(WXYZ) — Climate change is warming Lake Michigan's surface, but also its deep waters, which could have a significant impact on the lake's ecosystem and mixing process.
A long-term study from the National Oceanic and Atmospheric Association, published in Nature Communications, looked at 30 years of nearly hourly water temperature measurements from Lake Michigan spanning the entire water column, from the lake bottom to just below the surface.
Related: Climate change warming Lake Michigan's deep water could have major impact on ecosystem, study finds
The study's lead author, Eric J. Anderson, said the warming of the lake's deepwater has a number of implications, including on the lake's ecosystem.
Greg Dick, a professor of environmental sciences with an appointment in ecology and evolutionary biology at the University of Michigan, said Lake Michigan has already changed a lot in the last 40 years.
The lake's biggest challenge has been the invasion of mussels – specifically zebra mussels and quagga mussels, which have filtered out a lot of the lower food chain.
"Lake Michigan has already faced some big challenges with these invasive species, and this picture that we're talking about now is another big challenge on top of that," Dick said.
The warming deep waters of Lake Michigan will have a profound impact on the lake's food web, Dick said. He said they can influence the types of organisms that are present including shifts in Zooplankton, which are in the second-lowest rung of the food chain and reduce primary productivity.
"This is a concern because in the end, it will result in a reduced abundance of fish and larger organisms," Dick said.
Lake Michigan's food chain starts with Phytoplankton at the bottom. Phytoplankton are tiny photosynthetic organisms like algae that are doing photosynthesis.
"They take that energy from the sun and use that energy to fix carbon into food sources that the rest of us can eat," Dick said. "They're the ones bringing energy into the ecosystem and into the food."
Above the Phytoplankton are the Zooplankton, which are the organisms feeding on the Phytoplankton. According to Dick, they serve as a food source for small fish, and in some cases, the larvae of a bigger fish.
The mussels, which eat the Phytoplankton, are already removing the food sources of the Zooplankton and reducing the flow of energy up toward the fish, according to Dick. The warming deep waters are just going to make that interruption worse.

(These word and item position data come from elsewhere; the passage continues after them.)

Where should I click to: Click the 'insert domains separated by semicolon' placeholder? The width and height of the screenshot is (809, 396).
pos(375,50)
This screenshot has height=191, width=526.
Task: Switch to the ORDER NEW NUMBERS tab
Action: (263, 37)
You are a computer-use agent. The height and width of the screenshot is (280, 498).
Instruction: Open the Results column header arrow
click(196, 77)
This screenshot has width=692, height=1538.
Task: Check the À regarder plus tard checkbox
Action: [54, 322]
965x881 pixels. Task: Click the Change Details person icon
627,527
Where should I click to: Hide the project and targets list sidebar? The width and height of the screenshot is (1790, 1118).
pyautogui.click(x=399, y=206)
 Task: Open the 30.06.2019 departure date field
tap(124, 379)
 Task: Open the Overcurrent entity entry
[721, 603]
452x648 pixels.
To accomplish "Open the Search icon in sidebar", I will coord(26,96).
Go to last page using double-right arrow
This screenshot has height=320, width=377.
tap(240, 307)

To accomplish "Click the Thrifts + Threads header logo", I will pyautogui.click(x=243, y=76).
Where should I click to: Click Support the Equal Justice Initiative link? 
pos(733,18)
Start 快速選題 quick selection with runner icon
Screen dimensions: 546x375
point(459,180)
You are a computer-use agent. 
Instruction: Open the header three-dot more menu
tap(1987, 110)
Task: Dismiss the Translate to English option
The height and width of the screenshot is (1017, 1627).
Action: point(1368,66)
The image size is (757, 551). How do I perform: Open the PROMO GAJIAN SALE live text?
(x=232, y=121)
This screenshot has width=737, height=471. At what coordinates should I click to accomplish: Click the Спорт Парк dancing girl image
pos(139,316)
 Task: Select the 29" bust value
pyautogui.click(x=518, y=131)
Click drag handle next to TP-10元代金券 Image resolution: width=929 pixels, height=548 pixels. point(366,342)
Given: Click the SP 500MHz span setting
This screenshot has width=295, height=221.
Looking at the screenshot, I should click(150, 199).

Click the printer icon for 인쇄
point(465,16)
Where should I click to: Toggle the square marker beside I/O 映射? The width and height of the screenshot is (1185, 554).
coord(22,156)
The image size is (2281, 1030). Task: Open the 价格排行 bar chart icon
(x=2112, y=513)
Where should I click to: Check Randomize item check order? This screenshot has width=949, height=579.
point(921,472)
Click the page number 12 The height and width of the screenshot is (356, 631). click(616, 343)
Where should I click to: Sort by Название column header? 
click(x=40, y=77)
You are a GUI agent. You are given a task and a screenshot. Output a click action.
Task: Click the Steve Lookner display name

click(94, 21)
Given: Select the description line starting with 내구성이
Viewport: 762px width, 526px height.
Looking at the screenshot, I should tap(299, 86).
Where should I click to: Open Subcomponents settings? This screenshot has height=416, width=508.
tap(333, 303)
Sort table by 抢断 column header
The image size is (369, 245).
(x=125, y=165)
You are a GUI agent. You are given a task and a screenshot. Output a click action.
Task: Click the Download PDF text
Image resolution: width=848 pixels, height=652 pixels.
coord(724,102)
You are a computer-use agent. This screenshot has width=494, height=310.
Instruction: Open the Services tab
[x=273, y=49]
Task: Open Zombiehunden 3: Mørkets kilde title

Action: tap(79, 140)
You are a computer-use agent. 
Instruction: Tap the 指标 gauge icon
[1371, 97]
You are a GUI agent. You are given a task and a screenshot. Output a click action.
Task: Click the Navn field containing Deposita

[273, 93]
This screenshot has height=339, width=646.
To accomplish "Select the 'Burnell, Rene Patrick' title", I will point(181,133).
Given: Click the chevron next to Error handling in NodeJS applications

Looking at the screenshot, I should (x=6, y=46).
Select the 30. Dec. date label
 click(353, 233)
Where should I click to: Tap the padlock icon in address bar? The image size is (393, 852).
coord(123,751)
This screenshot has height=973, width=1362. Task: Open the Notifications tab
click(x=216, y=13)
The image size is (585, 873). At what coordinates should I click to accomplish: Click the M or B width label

"This type of change in temperature can have a similar effect. It can reduce primary production, which eventually reduces the flowing up the food chain towards the organisms that we really care about, fish and so on," he said.
That could mean a reduced fish abundance, which so many Michiganders care about for sport fishing and commercial fisheries.
Lake Michigan is also a dimictic lake, which means the water mixes twice a year from the top to bottom, and the warming means the times of mixing are shifting.
The lake mixes once in the spring and once in the fall. In between those, the lake will have ice growth in the winter and a warm surface layer developed in the summer.
"In the study, we not only found that the lake is warming down to below 100 meters deep, but most of that warming is happening in the wintertime," Anderson said. "That really means the winter is getting shorter and less intense."
According to the study, the water has warmed about .11 degrees Fahrenheit each decade. That means less ice cover, which is already declining across the Great Lakes.
It also means that it could shift the way the lake mixes in the future.
"The projection is that Lake Michigan, with current climate trends, will turn into a lake that mixes only once per year within the next century," Anderson said.
What that means, according to Anderson, is that the winter collapses and we don't have the winter as we know it now. That can have a major implication on things living in the lake and disrupt the entire food chain.
"I think the most dramatic implication would be to the food web in the lake and our reliance on that. The fisheries we rely on, also the way we're affected by things like algal blooms and other things that occur in the lakes," Anderson said.
According to Anderson, though the data is specific to Lake Michigan, they expect it to represent generally what's happening in large lakes around the world, especially at the same latitude as Lake Michigan.
"We would expect this to be similar to what we'd see in the rest of the Great Lakes, with the exception of Lake Erie because it's so shallow, it's not going to have the same deep-water trends, just because there isn't the deep-water there," he said.